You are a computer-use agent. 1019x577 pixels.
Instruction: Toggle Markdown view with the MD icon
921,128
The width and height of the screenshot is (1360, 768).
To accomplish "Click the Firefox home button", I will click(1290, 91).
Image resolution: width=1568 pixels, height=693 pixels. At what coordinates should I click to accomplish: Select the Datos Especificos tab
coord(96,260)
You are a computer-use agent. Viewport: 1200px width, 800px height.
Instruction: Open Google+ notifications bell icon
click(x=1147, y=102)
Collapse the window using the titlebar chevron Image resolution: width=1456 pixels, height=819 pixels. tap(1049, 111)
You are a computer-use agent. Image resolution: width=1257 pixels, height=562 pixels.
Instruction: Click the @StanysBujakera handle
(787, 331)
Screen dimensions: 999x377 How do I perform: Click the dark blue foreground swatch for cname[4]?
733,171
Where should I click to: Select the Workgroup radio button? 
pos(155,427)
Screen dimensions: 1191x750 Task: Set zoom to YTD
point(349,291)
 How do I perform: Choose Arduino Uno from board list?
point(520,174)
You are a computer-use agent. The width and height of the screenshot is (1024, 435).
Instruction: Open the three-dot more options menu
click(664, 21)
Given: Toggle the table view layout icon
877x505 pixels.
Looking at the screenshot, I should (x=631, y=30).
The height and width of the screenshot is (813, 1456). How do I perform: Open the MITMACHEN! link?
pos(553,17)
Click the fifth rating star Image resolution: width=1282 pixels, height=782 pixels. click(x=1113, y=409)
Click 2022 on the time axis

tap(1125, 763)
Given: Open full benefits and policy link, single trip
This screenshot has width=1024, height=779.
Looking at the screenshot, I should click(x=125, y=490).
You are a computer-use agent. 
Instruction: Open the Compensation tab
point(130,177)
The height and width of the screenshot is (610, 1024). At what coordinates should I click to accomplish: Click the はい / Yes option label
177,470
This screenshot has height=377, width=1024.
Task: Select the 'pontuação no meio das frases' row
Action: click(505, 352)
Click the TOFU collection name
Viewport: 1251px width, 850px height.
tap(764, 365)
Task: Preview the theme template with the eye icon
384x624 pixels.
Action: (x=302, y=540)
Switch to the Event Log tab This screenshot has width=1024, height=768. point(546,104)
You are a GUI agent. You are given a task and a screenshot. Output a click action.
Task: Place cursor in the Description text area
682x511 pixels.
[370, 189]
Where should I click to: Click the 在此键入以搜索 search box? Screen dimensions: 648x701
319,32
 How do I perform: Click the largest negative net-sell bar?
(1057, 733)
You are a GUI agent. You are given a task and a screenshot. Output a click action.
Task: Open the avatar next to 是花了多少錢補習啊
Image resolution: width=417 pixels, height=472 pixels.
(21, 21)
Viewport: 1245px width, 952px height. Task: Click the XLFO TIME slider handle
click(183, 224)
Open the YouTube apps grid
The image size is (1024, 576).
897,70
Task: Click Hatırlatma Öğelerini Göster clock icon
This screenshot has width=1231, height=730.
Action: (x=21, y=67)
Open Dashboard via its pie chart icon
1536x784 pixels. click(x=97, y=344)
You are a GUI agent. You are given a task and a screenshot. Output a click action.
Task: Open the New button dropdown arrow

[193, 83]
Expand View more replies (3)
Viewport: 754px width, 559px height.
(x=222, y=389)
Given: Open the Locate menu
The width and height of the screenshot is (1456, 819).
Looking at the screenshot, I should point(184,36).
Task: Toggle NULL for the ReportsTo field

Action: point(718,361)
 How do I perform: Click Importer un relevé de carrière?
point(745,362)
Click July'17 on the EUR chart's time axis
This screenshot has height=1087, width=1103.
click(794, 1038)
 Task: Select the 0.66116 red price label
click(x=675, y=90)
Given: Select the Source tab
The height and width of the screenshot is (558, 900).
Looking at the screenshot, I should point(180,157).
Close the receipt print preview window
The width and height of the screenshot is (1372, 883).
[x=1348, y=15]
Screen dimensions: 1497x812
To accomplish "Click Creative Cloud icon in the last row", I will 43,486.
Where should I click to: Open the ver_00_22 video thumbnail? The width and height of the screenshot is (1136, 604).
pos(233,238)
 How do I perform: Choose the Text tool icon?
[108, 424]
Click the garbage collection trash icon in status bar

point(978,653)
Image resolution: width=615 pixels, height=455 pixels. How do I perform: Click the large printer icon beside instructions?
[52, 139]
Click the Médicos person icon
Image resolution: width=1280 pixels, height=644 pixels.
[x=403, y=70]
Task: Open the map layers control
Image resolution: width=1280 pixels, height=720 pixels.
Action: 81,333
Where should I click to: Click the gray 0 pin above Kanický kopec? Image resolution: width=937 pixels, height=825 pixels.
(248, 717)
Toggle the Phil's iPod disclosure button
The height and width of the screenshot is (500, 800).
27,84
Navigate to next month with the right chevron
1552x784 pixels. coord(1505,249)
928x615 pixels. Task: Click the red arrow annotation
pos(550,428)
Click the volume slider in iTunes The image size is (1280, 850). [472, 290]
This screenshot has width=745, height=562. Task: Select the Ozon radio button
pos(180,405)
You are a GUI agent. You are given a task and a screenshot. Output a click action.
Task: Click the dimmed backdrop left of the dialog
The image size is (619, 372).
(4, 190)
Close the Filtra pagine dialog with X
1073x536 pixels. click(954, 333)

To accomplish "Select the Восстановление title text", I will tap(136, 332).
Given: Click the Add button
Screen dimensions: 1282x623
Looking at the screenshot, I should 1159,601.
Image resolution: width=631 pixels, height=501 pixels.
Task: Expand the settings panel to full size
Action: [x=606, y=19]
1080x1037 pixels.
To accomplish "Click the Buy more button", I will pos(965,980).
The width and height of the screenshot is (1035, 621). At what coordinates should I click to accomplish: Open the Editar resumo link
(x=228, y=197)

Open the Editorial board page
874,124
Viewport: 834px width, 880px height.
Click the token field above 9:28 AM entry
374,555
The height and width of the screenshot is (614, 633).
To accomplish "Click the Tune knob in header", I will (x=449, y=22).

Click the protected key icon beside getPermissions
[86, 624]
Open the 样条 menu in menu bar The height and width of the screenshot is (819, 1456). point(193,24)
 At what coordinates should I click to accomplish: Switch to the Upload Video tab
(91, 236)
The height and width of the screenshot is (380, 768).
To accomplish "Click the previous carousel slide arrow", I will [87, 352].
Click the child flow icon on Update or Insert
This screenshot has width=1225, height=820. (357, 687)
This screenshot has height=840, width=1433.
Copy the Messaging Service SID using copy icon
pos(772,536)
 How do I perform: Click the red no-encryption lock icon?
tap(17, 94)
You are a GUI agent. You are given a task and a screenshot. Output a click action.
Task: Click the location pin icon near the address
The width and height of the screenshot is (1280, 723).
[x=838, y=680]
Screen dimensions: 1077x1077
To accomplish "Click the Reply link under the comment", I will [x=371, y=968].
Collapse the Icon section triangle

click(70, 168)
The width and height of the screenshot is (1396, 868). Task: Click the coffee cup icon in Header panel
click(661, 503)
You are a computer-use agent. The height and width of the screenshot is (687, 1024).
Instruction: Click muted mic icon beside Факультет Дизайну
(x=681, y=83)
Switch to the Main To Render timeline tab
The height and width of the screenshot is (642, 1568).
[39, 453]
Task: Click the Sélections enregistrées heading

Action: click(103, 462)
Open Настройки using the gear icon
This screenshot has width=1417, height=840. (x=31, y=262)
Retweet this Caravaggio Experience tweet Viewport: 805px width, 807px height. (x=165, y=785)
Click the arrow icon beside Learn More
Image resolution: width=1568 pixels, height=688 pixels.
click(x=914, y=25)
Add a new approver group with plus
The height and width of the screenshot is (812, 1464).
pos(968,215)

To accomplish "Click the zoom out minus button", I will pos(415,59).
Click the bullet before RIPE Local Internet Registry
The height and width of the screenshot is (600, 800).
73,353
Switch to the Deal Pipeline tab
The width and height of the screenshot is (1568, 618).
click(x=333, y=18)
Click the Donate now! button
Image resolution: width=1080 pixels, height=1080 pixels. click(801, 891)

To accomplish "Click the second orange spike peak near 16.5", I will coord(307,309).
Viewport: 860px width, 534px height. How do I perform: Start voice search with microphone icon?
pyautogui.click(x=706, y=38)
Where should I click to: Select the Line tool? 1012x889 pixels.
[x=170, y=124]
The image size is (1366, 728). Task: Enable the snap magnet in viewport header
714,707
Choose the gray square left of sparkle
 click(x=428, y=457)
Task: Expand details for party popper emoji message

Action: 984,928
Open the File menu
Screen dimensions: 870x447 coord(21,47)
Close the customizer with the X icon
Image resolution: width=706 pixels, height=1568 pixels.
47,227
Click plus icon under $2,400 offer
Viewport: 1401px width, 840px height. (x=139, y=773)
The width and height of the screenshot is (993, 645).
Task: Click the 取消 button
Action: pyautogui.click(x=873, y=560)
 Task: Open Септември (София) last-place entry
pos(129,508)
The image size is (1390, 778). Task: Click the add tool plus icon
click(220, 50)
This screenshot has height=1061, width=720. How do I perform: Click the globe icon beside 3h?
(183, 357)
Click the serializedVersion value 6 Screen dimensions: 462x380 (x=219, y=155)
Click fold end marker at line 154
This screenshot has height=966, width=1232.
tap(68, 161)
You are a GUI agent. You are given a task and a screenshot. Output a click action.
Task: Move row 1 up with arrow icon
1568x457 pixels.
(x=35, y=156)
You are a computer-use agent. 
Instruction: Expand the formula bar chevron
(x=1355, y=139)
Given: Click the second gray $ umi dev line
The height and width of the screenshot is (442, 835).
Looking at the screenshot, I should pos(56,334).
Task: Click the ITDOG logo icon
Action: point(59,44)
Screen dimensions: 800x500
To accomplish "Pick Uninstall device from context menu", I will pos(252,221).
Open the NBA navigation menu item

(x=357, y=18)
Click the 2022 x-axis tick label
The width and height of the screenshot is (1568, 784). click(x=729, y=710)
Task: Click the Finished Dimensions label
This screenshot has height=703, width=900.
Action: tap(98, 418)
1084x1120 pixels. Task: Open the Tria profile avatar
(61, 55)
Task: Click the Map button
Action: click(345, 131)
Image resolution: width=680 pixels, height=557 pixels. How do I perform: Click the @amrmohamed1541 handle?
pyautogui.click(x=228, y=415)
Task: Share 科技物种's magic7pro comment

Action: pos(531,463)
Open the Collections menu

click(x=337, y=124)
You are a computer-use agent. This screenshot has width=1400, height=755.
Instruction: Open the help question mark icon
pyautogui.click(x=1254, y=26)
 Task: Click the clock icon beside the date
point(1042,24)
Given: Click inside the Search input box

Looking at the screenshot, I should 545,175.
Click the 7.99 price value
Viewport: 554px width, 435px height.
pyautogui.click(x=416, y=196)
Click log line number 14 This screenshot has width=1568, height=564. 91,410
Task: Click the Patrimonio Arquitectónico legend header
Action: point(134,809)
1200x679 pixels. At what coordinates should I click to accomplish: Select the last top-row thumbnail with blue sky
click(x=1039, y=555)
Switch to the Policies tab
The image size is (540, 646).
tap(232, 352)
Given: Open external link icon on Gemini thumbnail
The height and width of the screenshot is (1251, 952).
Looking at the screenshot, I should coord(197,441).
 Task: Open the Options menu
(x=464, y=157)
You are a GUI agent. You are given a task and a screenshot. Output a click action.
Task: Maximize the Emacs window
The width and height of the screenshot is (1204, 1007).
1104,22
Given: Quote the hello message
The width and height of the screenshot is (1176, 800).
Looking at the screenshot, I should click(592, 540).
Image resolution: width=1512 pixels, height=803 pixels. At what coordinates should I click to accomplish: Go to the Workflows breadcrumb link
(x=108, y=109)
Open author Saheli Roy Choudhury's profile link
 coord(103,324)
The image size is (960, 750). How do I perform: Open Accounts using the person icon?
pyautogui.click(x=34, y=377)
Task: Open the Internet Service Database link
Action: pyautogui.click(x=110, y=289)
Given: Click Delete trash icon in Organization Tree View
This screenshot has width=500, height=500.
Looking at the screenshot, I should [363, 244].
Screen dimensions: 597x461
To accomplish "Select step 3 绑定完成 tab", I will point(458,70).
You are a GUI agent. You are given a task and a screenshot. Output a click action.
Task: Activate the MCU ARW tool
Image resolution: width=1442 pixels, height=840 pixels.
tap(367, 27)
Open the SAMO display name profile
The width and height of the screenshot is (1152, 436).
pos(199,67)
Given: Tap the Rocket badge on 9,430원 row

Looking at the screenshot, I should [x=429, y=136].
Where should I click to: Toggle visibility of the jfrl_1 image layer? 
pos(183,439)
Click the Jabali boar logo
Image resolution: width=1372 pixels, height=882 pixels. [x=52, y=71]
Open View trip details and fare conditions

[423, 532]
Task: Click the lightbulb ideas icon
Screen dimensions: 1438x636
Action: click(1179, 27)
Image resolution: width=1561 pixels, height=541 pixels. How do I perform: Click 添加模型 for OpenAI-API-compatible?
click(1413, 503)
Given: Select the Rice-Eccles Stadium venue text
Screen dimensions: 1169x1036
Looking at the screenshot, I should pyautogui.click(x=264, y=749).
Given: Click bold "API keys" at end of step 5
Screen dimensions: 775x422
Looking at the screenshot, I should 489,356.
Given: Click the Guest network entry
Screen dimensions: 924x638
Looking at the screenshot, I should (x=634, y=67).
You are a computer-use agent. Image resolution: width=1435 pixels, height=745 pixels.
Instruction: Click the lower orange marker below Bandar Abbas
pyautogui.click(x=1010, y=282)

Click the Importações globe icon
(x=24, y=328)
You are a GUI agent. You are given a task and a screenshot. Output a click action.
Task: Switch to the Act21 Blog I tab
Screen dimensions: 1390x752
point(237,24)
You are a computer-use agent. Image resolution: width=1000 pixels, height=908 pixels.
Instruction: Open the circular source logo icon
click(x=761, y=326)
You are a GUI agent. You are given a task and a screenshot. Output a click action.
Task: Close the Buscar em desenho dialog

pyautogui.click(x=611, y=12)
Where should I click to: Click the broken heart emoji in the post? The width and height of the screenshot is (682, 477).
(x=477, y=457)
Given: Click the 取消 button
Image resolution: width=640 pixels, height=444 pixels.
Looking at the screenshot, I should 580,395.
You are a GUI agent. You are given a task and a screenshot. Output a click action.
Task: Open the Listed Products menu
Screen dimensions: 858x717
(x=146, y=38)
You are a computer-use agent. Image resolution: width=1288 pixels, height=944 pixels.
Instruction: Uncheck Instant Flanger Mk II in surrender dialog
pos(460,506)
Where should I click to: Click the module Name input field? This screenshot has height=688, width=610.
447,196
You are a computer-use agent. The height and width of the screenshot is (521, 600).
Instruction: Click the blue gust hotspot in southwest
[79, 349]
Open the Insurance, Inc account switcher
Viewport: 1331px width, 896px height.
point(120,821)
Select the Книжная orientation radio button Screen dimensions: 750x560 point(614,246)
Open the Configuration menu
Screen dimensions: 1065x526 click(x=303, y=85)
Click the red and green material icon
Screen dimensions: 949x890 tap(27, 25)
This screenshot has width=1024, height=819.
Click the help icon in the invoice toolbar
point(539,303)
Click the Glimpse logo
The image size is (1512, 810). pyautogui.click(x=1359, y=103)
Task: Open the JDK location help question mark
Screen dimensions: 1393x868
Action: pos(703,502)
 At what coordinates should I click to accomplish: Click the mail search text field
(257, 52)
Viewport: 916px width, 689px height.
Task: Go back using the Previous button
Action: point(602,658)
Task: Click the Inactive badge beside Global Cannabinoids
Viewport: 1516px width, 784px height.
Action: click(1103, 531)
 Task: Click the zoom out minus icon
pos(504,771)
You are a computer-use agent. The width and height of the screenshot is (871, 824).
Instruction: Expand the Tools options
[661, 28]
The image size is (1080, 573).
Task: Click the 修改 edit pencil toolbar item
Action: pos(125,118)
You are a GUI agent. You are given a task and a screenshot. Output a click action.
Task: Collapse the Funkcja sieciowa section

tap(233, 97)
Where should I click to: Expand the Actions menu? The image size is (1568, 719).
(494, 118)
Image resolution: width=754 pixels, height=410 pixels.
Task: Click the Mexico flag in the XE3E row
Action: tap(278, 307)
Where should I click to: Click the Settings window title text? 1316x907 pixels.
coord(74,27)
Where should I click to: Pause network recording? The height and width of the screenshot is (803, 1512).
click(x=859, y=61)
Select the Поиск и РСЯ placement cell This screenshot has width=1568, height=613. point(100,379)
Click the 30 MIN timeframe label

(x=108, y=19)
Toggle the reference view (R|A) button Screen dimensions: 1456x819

====

● SET PROBLEM
Give the rows between the line holding "Where should I click to: Click the gray" and the line holding "pos(550,428)", both included, as a JSON list of strings with one string per line, leaving out blank lines.

● TASK ANSWER
[
  "Where should I click to: Click the gray 0 pin above Kanický kopec? Image resolution: width=937 pixels, height=825 pixels.",
  "(248, 717)",
  "Toggle the Phil's iPod disclosure button",
  "The height and width of the screenshot is (500, 800).",
  "27,84",
  "Navigate to next month with the right chevron",
  "1552x784 pixels. coord(1505,249)",
  "928x615 pixels. Task: Click the red arrow annotation",
  "pos(550,428)"
]